◎演講日期：民國 105/10/27 星期四
◎Speaker ：Prof. Shih-Hung Wu
◎Date ：2016-10-27 (Thu.)
◎Time ：PM 1:30-3:20
◎Location：Room H604, Fu-Tien Building
On the online E-Commerce platform, customer reviews provides valuable opinions and relevant content, which will affect the perches behavior of other customers. Since the amount of online review grow fast, it is hard to read them all, therefore, a system that can find the reviews with better quality is necessary.
In order to better understand the quality of reviews. We proposed a system that can rank the reviews based on a set of linguistic features and a Support vector regression (SVR) model as a scorer. To evaluate our system, we collect 3730 Chinese reviews in eight product categories (books, digital cameras, tablet PC, backpacks, movies, men shoes, toys and cell phones) from Amazon.cn with the voting result of whether the review is helpful or not. Since the voting result might be biased by voting time and total voting number. We defined 4 types of evaluation index and compare the regression result to each index.

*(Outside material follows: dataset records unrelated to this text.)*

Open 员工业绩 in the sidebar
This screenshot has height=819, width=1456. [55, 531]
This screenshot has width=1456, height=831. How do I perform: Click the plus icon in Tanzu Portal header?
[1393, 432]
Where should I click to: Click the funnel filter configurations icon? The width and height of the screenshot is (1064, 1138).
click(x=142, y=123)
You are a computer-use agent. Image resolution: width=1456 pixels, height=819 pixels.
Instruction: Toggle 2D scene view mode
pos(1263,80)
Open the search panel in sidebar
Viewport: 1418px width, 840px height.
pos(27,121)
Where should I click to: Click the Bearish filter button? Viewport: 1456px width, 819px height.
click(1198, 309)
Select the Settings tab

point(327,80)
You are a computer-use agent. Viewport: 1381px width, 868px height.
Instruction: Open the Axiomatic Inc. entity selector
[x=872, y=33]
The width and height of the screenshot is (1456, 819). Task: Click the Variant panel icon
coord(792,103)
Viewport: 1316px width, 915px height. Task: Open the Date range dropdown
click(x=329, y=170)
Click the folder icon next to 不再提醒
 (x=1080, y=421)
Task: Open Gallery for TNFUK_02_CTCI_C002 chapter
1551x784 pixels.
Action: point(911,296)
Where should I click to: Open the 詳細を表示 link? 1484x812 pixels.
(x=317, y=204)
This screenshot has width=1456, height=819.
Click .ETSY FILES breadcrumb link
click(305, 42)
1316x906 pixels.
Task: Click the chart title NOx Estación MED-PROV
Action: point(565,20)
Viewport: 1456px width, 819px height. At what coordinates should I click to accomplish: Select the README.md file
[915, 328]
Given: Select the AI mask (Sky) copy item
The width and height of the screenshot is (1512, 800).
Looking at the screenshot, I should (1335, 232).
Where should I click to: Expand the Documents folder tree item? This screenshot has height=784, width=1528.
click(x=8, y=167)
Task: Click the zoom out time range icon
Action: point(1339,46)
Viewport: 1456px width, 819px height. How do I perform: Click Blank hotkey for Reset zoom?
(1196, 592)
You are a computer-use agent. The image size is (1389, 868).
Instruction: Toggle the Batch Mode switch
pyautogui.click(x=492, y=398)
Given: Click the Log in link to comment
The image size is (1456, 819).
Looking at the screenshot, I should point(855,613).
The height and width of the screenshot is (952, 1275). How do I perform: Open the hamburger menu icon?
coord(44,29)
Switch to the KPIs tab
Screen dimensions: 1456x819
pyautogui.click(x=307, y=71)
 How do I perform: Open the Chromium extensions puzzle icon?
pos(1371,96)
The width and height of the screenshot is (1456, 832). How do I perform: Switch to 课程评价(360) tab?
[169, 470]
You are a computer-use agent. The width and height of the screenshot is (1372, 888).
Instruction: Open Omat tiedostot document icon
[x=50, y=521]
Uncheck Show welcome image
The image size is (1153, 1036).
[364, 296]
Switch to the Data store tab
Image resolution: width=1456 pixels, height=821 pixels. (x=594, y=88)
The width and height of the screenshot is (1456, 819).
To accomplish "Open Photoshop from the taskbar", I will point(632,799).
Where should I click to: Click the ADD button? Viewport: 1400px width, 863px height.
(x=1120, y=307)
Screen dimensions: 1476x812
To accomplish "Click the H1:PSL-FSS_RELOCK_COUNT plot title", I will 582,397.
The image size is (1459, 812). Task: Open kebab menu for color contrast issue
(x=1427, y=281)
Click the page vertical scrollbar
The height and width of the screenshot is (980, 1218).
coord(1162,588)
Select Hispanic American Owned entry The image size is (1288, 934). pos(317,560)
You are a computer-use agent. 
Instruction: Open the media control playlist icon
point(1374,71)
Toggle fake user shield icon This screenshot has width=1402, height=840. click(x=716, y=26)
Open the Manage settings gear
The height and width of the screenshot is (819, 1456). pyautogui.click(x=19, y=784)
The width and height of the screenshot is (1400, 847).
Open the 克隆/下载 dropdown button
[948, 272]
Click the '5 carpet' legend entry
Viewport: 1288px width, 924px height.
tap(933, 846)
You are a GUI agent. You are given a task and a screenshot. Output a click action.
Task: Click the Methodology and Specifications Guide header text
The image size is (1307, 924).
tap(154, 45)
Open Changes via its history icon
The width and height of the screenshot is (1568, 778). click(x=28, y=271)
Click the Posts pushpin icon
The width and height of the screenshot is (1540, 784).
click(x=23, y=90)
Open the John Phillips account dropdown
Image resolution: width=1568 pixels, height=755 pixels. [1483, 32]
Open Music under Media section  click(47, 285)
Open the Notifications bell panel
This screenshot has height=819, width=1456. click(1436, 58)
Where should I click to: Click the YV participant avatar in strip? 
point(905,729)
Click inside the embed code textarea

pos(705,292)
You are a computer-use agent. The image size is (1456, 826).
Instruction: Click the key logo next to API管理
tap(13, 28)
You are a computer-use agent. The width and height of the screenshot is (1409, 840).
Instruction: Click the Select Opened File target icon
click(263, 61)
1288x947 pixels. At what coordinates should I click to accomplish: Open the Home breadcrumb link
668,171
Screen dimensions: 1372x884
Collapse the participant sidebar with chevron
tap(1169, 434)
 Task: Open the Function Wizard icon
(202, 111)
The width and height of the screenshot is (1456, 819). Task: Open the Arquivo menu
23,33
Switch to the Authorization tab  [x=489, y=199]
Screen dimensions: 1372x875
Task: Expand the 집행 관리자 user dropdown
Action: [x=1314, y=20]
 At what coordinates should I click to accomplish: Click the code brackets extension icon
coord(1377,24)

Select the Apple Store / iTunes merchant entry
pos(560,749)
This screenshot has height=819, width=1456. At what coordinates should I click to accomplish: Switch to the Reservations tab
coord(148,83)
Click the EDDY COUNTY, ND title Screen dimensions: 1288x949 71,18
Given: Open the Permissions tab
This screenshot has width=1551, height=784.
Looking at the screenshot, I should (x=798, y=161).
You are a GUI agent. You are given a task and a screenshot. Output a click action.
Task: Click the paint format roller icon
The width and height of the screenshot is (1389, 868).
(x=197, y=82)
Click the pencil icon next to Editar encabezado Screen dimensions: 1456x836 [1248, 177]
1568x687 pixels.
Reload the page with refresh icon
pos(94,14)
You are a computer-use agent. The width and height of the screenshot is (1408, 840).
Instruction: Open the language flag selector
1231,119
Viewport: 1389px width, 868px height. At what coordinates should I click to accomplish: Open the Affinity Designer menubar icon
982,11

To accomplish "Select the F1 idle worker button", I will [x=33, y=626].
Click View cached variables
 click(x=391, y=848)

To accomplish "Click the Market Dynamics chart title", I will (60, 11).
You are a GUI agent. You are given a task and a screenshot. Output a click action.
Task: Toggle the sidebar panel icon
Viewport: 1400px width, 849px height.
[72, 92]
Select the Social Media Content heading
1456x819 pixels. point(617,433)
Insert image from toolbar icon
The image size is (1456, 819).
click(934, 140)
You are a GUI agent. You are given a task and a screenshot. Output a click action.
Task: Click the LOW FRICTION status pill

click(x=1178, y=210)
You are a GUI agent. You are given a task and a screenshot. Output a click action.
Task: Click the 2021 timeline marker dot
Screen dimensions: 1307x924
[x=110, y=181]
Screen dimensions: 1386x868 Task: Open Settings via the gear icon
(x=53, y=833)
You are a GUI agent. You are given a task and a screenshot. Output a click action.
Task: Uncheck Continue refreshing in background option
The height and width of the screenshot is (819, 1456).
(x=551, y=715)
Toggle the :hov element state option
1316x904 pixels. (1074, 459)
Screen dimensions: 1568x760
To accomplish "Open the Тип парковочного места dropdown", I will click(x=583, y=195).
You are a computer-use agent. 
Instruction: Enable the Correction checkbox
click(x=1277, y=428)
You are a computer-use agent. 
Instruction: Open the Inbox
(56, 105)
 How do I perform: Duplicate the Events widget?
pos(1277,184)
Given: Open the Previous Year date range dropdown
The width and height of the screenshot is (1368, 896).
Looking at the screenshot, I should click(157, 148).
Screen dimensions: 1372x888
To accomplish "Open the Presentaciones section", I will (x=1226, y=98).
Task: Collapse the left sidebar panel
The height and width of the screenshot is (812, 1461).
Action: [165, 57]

Prof. Shih-Hung Wu is an assistant professor at Department of Computer Science and Information Engineering, Chaoyang University of Technology, currently working on natural language processing related researches. He was a Post-Doctoral Fellow at Institute of Information Science, Academia Sinica in Taiwan. He received the B.S. degree from the National Taiwan University, the Master degree and the Ph.D. degree in Computer Science from the National Tsing Hua University, Taiwan, on 1993 and 1999 respectively. His research interests cover information retrieval, natural language processing, learning technology, and robotics.